-------- Excerpted records

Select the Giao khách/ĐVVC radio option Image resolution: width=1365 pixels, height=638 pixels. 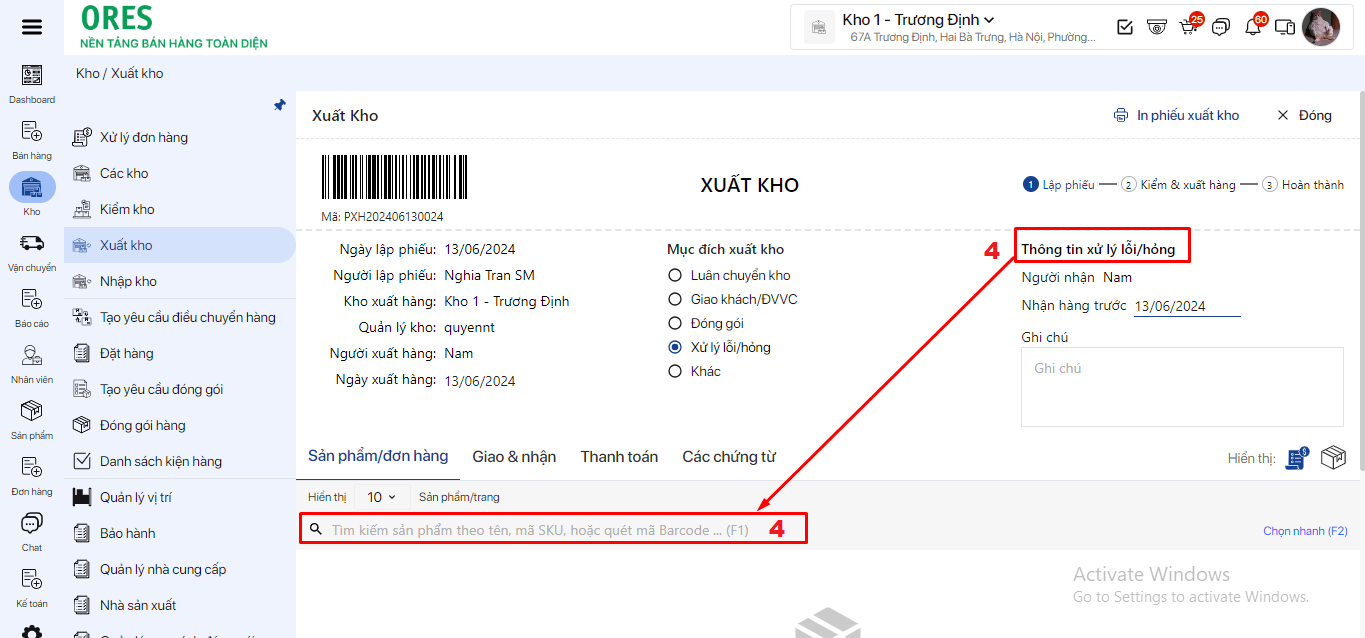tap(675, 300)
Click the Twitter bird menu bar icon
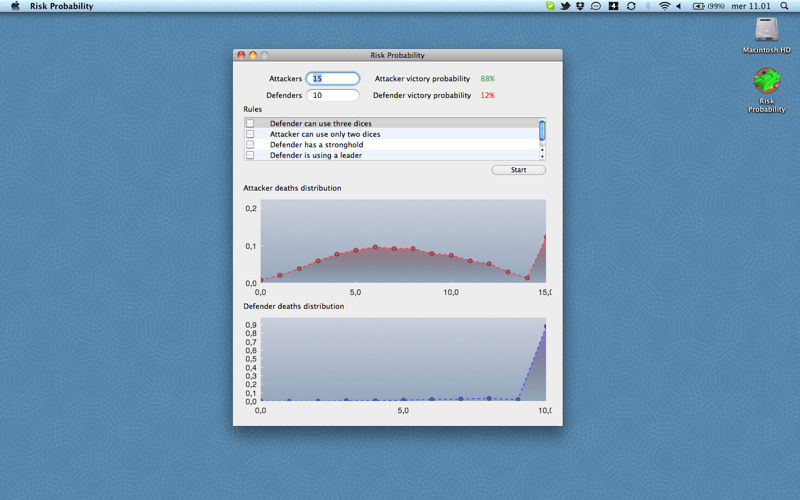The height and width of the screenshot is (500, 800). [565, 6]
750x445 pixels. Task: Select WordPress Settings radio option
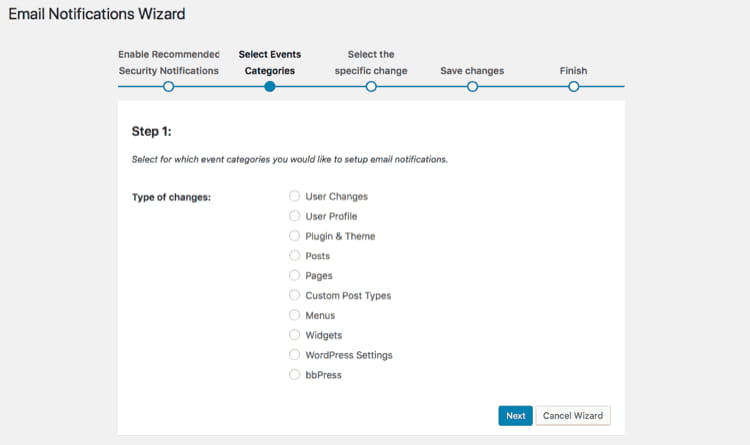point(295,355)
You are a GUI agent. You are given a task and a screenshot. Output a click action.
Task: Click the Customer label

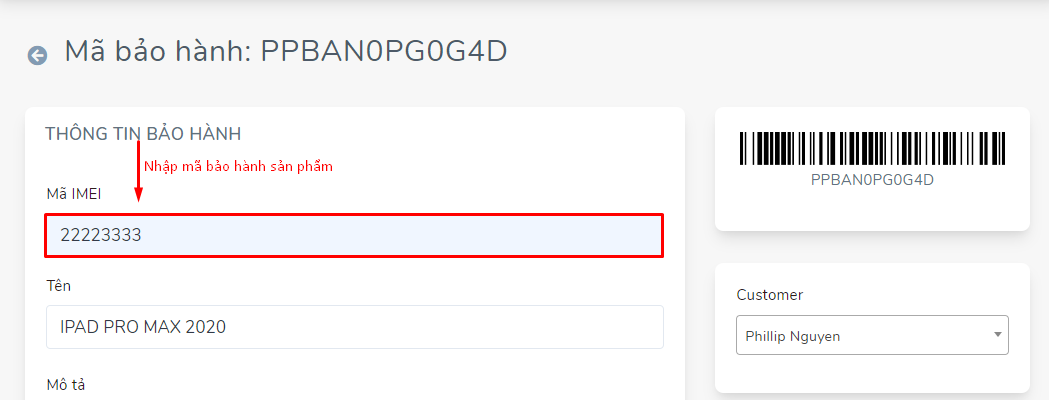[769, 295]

----------------

▶ _Task to complete_: Recast the lines of the entries, from the line holding "750x445 pixels. Task: Select" through the end of the entries, inclusive, as a Markdown table with the columns Row and Line. Skip blank lines and leave the pictures out.

▶ _Output for this exercise_:
| Row | Line |
|---|---|
| 1 | 750x445 pixels. Task: Select WordPress Settings radio option |
| 2 | point(295,355) |
| 3 | You are a GUI agent. You are given a task and a screenshot. Output a click action. |
| 4 | Task: Click the Customer label |
| 5 | [769, 295] |